[Pixel coordinate grounding data]
==================================================

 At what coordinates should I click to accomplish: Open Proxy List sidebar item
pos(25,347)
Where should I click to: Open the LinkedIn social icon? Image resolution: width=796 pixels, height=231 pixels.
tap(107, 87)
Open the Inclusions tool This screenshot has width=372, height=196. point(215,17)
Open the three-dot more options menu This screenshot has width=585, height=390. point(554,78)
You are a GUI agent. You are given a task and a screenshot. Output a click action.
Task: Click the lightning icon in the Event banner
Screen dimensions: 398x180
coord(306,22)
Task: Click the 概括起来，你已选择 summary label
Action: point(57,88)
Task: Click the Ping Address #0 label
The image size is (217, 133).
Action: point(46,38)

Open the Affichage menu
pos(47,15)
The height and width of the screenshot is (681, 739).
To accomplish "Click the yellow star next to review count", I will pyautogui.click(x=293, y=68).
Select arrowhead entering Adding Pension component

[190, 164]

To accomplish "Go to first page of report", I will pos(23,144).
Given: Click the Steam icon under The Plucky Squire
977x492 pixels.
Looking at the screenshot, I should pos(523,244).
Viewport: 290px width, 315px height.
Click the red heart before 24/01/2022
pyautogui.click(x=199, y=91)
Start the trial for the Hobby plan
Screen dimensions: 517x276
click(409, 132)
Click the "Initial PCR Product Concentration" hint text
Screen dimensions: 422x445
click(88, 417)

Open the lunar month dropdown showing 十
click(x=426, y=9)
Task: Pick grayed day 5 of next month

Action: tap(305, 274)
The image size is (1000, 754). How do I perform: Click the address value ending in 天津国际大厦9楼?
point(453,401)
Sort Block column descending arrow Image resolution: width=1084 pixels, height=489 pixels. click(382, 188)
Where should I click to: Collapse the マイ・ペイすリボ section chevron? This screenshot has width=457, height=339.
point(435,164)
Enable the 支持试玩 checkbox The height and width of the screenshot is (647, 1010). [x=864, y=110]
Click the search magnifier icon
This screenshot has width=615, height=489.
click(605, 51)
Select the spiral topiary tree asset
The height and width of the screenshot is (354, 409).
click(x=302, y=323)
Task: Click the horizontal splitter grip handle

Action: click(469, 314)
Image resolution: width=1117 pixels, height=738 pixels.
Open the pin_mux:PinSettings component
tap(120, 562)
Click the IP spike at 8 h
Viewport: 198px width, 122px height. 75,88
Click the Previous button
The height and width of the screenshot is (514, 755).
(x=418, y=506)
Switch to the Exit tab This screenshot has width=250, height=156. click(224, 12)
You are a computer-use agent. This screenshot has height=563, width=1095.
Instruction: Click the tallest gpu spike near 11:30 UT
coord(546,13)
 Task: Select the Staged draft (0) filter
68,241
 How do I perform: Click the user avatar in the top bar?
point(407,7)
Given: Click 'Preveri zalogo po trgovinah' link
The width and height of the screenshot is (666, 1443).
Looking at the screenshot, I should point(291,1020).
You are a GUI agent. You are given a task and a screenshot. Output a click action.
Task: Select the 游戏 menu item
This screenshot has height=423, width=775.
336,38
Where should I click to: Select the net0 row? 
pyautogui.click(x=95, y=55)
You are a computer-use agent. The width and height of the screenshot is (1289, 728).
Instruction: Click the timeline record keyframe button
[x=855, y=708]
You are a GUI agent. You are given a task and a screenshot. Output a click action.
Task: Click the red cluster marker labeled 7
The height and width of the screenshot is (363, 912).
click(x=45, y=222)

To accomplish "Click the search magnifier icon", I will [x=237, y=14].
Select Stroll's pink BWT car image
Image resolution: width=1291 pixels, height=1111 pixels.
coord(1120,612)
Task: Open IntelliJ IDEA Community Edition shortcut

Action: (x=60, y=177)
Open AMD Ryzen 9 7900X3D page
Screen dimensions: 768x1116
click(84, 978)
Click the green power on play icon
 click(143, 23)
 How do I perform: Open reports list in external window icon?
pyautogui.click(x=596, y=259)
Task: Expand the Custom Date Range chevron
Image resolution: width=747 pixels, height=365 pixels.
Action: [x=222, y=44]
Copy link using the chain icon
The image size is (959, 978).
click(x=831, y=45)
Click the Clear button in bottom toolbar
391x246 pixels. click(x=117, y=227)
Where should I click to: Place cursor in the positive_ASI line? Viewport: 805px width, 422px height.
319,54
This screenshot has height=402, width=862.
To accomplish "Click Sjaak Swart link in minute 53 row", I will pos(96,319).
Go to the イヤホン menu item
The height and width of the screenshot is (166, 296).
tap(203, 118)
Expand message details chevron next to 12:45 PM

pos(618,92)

==================================================

• REQUIRED WORK: Your reply must repeat the entries above exactly and in full.

• YOUR SOLUTION:
 At what coordinates should I click to accomplish: Open Proxy List sidebar item
pos(25,347)
Where should I click to: Open the LinkedIn social icon? Image resolution: width=796 pixels, height=231 pixels.
tap(107, 87)
Open the Inclusions tool This screenshot has width=372, height=196. point(215,17)
Open the three-dot more options menu This screenshot has width=585, height=390. point(554,78)
You are a GUI agent. You are given a task and a screenshot. Output a click action.
Task: Click the lightning icon in the Event banner
Screen dimensions: 398x180
coord(306,22)
Task: Click the 概括起来，你已选择 summary label
Action: point(57,88)
Task: Click the Ping Address #0 label
The image size is (217, 133).
Action: point(46,38)

Open the Affichage menu
pos(47,15)
The height and width of the screenshot is (681, 739).
To accomplish "Click the yellow star next to review count", I will pyautogui.click(x=293, y=68).
Select arrowhead entering Adding Pension component

[190, 164]

To accomplish "Go to first page of report", I will pos(23,144).
Given: Click the Steam icon under The Plucky Squire
977x492 pixels.
Looking at the screenshot, I should pos(523,244).
Viewport: 290px width, 315px height.
Click the red heart before 24/01/2022
pyautogui.click(x=199, y=91)
Start the trial for the Hobby plan
Screen dimensions: 517x276
click(409, 132)
Click the "Initial PCR Product Concentration" hint text
Screen dimensions: 422x445
click(88, 417)

Open the lunar month dropdown showing 十
click(x=426, y=9)
Task: Pick grayed day 5 of next month

Action: tap(305, 274)
The image size is (1000, 754). How do I perform: Click the address value ending in 天津国际大厦9楼?
point(453,401)
Sort Block column descending arrow Image resolution: width=1084 pixels, height=489 pixels. click(382, 188)
Where should I click to: Collapse the マイ・ペイすリボ section chevron? This screenshot has width=457, height=339.
point(435,164)
Enable the 支持试玩 checkbox The height and width of the screenshot is (647, 1010). [x=864, y=110]
Click the search magnifier icon
This screenshot has width=615, height=489.
click(605, 51)
Select the spiral topiary tree asset
The height and width of the screenshot is (354, 409).
click(x=302, y=323)
Task: Click the horizontal splitter grip handle

Action: click(469, 314)
Image resolution: width=1117 pixels, height=738 pixels.
Open the pin_mux:PinSettings component
tap(120, 562)
Click the IP spike at 8 h
Viewport: 198px width, 122px height. 75,88
Click the Previous button
The height and width of the screenshot is (514, 755).
(x=418, y=506)
Switch to the Exit tab This screenshot has width=250, height=156. click(224, 12)
You are a computer-use agent. This screenshot has height=563, width=1095.
Instruction: Click the tallest gpu spike near 11:30 UT
coord(546,13)
 Task: Select the Staged draft (0) filter
68,241
 How do I perform: Click the user avatar in the top bar?
point(407,7)
Given: Click 'Preveri zalogo po trgovinah' link
The width and height of the screenshot is (666, 1443).
Looking at the screenshot, I should point(291,1020).
You are a GUI agent. You are given a task and a screenshot. Output a click action.
Task: Select the 游戏 menu item
This screenshot has height=423, width=775.
336,38
Where should I click to: Select the net0 row? 
pyautogui.click(x=95, y=55)
You are a computer-use agent. The width and height of the screenshot is (1289, 728).
Instruction: Click the timeline record keyframe button
[x=855, y=708]
You are a GUI agent. You are given a task and a screenshot. Output a click action.
Task: Click the red cluster marker labeled 7
The height and width of the screenshot is (363, 912).
click(x=45, y=222)

To accomplish "Click the search magnifier icon", I will [x=237, y=14].
Select Stroll's pink BWT car image
Image resolution: width=1291 pixels, height=1111 pixels.
coord(1120,612)
Task: Open IntelliJ IDEA Community Edition shortcut

Action: (x=60, y=177)
Open AMD Ryzen 9 7900X3D page
Screen dimensions: 768x1116
click(84, 978)
Click the green power on play icon
 click(143, 23)
 How do I perform: Open reports list in external window icon?
pyautogui.click(x=596, y=259)
Task: Expand the Custom Date Range chevron
Image resolution: width=747 pixels, height=365 pixels.
Action: [x=222, y=44]
Copy link using the chain icon
The image size is (959, 978).
click(x=831, y=45)
Click the Clear button in bottom toolbar
391x246 pixels. click(x=117, y=227)
Where should I click to: Place cursor in the positive_ASI line? Viewport: 805px width, 422px height.
319,54
This screenshot has height=402, width=862.
To accomplish "Click Sjaak Swart link in minute 53 row", I will pos(96,319).
Go to the イヤホン menu item
The height and width of the screenshot is (166, 296).
tap(203, 118)
Expand message details chevron next to 12:45 PM

pos(618,92)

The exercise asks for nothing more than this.